Imagine a world where you get to work at 9am and clock off at 5.30pm. Where you are given an hour for lunch, agreed by your line manager. Where you are expected to work within your job specification and your team members all live within five miles from the office.
Imagine another world where you wake up, check work emails and messages proactively using your wearable technology at home or on the move. Where you are empowered to take control of your decisions and where you compromise by working the hours that suit your life as well as your employer’s needs. Where your colleagues understand your life style and empathise with your way of working hard, flexibly. Where your workforce is truly diverse and your colleagues are a mixed talent from different walks of life working geographically displaced from Head Office.
Now imagine a world which is something in-between. Neither rigid nor flexible for all. This is where I believe we are today and I want to do all that I can to change the way we work.
You may have heard recently many interesting debates around women’s salaries reportedly being lower than men’s after the age of 40. One of the reasons they are citing this is due to the fact that as women wait longer to have children and want to return to work fewer hours, many people believe that the higher paid middle to higher management roles do not lend themselves to a flexible workforce. I know that any role in IT can be done either flexibly or as part of a job share but there are many factors to consider for this to be successful.
I am fortunate to work as part of a job share. I call Clare Anderson my other half at work and together over the last 18 months we have navigated a complex and challenging role managing support for over 100,000 pieces of branch IT hardware in the Waitrose estate. I work Monday to Wednesday and Clare works Wednesday to Friday. We handover on Wednesday and Monday mornings with additional communications should the need arise.
We are passionate about what we do and endeavour to present ourselves as one role for the sake of continuity. We also have individual projects and gauge these on priority, workload and interest. Recently Clare and I were successful in applying for a new role at Microsoft as a job share. There are other employees working in job share partnerships at Microsoft UK, however we believe we are the first to be hired in together as existing job-share partners. This is a fantastic opportunity and, although the role was not advertised in this way, and of course we were assessed for our individual capability from the outset, the Microsoft team was fully supportive and positive throughout the recruitment process.
I often describe Clare as my other half at work because like with any relationship, we have had to nurture each other and work seamlessly in order to make this a success. We met when I joined as an IT service manager at Waitrose where we were given 20 minutes to decide whether we got on. Safe to say it was one of the best decisions of my life and we are now great friends as well as confident workers.
I say I am lucky to work with Clare because we are a great fit. We share the same ethics, and morals, the same sense of humour but we also complement each other with our differences. More often than not we approach problems the same way but sometimes we start to tackle things differently which lends itself to the ‘two heads are better than one’ discussion and a more enlightened approach.
A job share can have any number of challenges; if your job specification is not clearly defined, there are unclear expectations, you miscommunicate or work in a constantly changing environment this can put the relationship under undue stress. However this can be overcome by continuous communications, clear handovers to aid smooth transition days and grouping priorities accordingly. It also helps to empathise with each other’s strengths and weaknesses and we regularly feedback on situations or working styles to see if we can improve ourselves.
I believe that working with Clare as part of a job share has a far greater output than if I was to work as one full time equivalent. At this time in my life, when I need to balance my work and life commitments, this solution has not only helped me but allowed my career to flourish. Surely, if you get the relationship right, this flexible working option makes sense? I think that many companies are missing out on the pool of talented people who are unable to work full time but have a tremendous amount to give. Why don’t we see more people sharing careers in IT?
Anjanie has over 17 years of industrial experience in the IT, aerospace, retail and media sectors. She started her engineering career at 16, winning a sixth form scholarship at British Aerospace and Airbus before being sponsored by BAE Systems to study for her MEng in Systems Engineering at Loughborough University. Anjanie then accepted an apprenticeship as a Broadcast Assistant at the BBC before moving into the IT Industry.

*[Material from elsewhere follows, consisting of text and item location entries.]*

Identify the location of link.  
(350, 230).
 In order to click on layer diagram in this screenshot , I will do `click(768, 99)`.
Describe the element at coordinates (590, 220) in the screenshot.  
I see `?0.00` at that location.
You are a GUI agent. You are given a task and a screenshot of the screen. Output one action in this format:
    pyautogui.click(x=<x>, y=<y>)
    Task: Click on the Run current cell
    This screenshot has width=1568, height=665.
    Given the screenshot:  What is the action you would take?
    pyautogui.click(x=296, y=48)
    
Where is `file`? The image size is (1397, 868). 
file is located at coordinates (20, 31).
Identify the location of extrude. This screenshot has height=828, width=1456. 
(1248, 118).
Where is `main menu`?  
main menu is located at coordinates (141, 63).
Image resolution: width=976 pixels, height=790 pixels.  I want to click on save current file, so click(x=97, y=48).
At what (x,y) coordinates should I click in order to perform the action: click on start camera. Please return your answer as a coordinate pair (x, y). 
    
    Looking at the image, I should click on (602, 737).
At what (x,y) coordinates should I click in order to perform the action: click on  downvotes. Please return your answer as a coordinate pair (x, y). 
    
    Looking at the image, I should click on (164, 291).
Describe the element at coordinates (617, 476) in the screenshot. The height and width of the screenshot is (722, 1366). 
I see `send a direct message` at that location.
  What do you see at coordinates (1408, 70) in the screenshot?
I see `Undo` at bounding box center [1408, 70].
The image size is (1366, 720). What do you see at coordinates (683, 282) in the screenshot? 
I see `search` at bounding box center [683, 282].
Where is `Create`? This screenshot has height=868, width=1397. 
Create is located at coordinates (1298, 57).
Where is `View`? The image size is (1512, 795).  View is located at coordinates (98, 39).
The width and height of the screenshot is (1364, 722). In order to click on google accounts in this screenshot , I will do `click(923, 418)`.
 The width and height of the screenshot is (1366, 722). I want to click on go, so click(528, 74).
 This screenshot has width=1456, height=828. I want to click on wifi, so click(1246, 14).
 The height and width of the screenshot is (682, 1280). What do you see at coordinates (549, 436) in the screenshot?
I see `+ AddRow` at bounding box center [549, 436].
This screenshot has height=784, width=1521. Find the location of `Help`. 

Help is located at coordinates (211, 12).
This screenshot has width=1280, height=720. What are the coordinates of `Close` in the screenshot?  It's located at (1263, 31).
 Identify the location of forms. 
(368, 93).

Anjanie is passionate about technology and worked her way up from developing and testing C# .NET applications to becoming the UK Project Office Manager for Global Sourcing at Atos. Anjanie then became a Technical Account Manager at Microsoft, looking after clients in the Retail, Manufacturing and Services Industries. She then took a career sabbatical to look after her young family and also qualified as a teacher in further education, teaching Information Technology at UTC Reading. Anjanie re-started her career with the John Lewis Partnership, a leading retail company, as an IT Service Delivery Manager, also helping to support the development of an IT apprenticeship scheme at Waitrose and will move to Microsoft in October 2015.